━━━━━ RECORDS SHOWN

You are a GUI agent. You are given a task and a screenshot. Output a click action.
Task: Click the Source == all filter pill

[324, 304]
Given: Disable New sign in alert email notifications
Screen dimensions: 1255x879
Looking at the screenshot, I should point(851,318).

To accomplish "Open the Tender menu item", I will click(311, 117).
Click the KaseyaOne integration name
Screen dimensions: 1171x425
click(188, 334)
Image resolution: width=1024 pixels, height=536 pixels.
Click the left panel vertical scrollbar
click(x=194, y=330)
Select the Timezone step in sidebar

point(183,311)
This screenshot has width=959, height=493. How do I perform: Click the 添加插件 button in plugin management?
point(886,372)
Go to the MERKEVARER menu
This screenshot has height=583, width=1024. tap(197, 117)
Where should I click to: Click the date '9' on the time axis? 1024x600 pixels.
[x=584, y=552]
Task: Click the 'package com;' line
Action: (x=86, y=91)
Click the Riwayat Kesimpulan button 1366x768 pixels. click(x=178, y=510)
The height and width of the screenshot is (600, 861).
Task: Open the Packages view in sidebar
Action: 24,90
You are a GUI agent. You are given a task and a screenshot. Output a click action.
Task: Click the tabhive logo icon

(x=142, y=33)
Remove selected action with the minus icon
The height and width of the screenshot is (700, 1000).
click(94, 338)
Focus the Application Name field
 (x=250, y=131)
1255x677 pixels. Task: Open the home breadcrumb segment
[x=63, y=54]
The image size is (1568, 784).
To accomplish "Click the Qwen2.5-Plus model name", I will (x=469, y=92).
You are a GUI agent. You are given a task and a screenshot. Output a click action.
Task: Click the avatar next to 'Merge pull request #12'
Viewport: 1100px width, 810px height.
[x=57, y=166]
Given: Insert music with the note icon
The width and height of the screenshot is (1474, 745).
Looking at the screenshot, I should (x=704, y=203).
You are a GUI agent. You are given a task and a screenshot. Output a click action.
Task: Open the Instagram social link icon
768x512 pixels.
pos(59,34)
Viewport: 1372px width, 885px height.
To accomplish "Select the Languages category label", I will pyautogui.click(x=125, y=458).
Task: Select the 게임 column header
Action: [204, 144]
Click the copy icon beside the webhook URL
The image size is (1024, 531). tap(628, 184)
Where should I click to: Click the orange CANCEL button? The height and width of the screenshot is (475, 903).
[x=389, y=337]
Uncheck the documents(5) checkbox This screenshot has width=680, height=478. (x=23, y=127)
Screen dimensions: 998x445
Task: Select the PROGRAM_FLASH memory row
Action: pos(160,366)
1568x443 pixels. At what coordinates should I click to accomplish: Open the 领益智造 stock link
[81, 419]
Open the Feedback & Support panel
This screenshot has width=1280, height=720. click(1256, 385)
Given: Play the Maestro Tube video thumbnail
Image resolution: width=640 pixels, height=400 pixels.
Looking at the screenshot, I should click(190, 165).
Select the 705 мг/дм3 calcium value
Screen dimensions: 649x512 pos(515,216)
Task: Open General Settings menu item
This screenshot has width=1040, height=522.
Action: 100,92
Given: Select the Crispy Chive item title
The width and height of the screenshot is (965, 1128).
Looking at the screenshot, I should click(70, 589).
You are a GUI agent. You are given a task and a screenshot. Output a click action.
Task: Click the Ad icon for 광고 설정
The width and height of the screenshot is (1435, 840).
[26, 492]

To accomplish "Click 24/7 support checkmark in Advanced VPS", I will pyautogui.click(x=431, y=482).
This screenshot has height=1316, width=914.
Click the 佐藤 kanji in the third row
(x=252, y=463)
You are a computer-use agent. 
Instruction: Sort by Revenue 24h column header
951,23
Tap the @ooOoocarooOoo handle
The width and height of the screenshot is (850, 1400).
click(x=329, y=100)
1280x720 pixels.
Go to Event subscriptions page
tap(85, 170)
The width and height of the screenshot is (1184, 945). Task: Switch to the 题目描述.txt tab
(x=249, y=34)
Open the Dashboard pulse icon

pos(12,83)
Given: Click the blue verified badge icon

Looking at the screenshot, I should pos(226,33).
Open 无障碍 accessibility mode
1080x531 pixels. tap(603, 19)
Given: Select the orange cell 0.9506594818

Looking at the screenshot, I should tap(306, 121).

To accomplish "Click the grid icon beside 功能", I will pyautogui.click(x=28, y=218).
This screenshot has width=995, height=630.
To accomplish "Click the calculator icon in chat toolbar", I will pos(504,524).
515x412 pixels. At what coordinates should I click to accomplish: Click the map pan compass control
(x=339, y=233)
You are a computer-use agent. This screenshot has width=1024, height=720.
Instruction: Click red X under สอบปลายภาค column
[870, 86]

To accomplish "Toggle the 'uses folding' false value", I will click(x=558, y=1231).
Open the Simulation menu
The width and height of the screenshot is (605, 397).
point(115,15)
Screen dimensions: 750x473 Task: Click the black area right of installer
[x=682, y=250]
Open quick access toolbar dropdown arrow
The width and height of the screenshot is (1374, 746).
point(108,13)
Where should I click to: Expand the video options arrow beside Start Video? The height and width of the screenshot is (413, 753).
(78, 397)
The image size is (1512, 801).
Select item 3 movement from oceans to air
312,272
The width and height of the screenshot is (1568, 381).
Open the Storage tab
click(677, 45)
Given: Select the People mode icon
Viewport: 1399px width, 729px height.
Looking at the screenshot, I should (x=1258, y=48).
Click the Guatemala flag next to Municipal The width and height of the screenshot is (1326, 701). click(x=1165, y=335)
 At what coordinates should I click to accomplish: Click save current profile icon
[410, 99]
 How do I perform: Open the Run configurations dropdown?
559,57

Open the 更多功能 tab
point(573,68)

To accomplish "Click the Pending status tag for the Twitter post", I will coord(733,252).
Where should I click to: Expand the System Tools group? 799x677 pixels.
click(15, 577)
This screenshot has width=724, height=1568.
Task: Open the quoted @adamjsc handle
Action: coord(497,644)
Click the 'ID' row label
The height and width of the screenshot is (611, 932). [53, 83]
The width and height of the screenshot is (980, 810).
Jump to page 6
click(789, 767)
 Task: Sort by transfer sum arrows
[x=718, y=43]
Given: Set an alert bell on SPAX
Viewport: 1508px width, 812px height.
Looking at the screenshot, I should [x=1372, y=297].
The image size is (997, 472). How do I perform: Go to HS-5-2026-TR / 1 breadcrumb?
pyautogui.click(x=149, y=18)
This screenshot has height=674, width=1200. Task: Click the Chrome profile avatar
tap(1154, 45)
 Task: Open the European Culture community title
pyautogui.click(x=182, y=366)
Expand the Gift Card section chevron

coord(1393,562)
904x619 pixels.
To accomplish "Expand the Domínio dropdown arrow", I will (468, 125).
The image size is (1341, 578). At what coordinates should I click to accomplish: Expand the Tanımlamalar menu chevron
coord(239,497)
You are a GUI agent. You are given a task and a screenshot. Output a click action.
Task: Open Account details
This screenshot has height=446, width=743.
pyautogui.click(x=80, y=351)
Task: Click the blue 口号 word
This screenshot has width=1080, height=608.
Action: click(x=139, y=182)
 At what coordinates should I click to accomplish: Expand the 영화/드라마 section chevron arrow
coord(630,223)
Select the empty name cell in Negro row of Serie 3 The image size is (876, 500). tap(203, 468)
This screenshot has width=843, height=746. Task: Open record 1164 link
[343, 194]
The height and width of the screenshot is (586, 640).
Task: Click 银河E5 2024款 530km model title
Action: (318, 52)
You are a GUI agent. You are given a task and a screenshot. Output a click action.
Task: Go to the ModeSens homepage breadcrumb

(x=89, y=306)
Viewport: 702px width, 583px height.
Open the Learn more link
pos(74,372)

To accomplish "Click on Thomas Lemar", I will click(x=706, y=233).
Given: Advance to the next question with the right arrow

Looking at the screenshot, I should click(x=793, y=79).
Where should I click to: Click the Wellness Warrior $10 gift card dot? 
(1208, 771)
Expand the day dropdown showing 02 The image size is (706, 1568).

━━━━━━━━━━

PROBLEM TO SOLVE -> Out of the entries, report each line that contains the word "alert".

ANSWER BELOW ->
Given: Disable New sign in alert email notifications
Given: Set an alert bell on SPAX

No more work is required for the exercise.